Já os que aplaudiram a decisão dizem que o STF apenas está cumprindo toda uma jurisprudência de três décadas. “As críticas são terroristas e vêm de uma equipe que está em vias de ser extinta”, disse ao EL PAÍS o ex-corregedor-geral de Justiça e ex-ministro do Superior Tribunal de Justiça, Gilson Dipp. Segundo ele, quem diz que os juízes eleitorais não têm condições de julgar crimes comuns estão desacreditando todo o sistema judicial. “Quem é o procurador-geral eleitoral? É o procurador-geral da República.

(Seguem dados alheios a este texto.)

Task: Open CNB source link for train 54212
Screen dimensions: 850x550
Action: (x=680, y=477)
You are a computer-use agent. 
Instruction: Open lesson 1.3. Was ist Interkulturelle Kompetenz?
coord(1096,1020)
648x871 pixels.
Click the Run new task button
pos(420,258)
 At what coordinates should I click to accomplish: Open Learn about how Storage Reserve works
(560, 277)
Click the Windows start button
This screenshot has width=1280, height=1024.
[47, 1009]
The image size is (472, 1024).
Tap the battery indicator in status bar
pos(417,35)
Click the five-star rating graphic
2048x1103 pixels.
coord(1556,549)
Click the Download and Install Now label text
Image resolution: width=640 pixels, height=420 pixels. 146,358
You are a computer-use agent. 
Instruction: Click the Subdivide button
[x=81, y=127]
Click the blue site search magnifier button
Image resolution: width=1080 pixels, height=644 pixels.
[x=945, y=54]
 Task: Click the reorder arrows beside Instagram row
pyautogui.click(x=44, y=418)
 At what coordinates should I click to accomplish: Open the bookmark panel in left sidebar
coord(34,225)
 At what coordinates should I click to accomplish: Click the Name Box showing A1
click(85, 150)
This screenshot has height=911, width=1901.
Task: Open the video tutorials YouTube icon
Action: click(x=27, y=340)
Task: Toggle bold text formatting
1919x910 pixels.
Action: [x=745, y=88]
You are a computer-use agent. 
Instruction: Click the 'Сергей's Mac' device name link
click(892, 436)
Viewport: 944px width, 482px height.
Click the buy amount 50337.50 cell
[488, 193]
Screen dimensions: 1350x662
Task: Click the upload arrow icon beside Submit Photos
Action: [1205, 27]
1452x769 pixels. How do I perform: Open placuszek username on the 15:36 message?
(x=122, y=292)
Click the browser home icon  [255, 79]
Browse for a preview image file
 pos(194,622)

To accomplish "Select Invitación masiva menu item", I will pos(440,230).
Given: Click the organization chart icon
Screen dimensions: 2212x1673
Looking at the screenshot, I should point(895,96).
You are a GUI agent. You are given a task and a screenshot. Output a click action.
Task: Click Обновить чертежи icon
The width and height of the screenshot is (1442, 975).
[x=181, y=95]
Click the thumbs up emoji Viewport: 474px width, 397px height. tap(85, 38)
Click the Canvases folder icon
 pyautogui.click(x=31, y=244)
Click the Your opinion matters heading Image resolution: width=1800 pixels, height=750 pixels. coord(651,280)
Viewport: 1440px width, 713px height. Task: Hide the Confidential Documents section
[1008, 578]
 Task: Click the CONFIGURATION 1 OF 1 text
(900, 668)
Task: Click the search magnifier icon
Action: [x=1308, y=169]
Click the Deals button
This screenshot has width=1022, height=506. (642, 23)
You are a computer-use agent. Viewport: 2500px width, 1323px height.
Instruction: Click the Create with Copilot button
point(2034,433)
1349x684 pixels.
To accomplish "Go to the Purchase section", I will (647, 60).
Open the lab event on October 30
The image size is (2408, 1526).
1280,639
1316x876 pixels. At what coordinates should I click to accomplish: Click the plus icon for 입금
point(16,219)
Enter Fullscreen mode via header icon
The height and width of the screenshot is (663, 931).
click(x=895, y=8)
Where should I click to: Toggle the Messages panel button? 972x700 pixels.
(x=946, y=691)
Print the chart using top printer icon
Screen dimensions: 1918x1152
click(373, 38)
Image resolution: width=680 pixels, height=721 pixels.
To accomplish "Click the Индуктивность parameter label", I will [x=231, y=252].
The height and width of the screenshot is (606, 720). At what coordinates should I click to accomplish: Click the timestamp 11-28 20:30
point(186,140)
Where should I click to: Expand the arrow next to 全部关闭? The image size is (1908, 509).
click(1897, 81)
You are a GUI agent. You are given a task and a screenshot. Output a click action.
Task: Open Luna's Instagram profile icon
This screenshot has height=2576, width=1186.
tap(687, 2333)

Se ele pode apresentar acusações de crimes comuns e eleitorais, por qual razão um juiz não pode julgar os dois casos?”, indagou Dipp.
Já o advogado Fernando Neisser, coordenador adjunto da Academia Brasileira de Direito Eleitoral e Político chamou as críticas de “cortina de fumaça, pois oculta os reais motivos por trás da proposta”. “A Operação Lava Jato representa uma captura, por parte dos acusadores, sobre os julgadores. Quem acusa atua em parceria com quem julga, fazendo desaparecer a linha tão necessária que separa estas funções em uma democracia”. Esse especialista ainda diz que a Lava Jato não quer ver seus processos “fora de seu controle”. É algo semelhante ao que Dallagnol disse na entrevista para a CBN: “A gente vai tentar salvar o que a gente puder. Mas saiu totalmente do nosso controle. Não tem nada do que a gente possa fazer para reverter o que aconteceu”.
Projetos de lei e pressão nas redes
Uma das alternativas para reverter esse cenário a favor da visão dos procuradores é que o Congresso Nacional aprove um dos projetos de lei que tramitam no Legislativo com teor semelhante. Um está na Câmara, de autoria do Poder Executivo por intermédio do ministro e ex-juiz da Lava Jato, Sergio Moro, e outro que está no senado, firmado pelo senador Major Olímpio Gomes (PSL-SP). Ambos tentam dividir os processos. Ou seja, quando em uma investigação for constatado que houve, por exemplo, corrupção e caixa dois, a corrupção será julgada pela Justiça comum e o caixa dois, pela eleitoral. As duas propostas só foram protocoladas no parlamento, não há previsão de quando entrarão em pauta nas comissões e, posteriormente, nos plenários das casas.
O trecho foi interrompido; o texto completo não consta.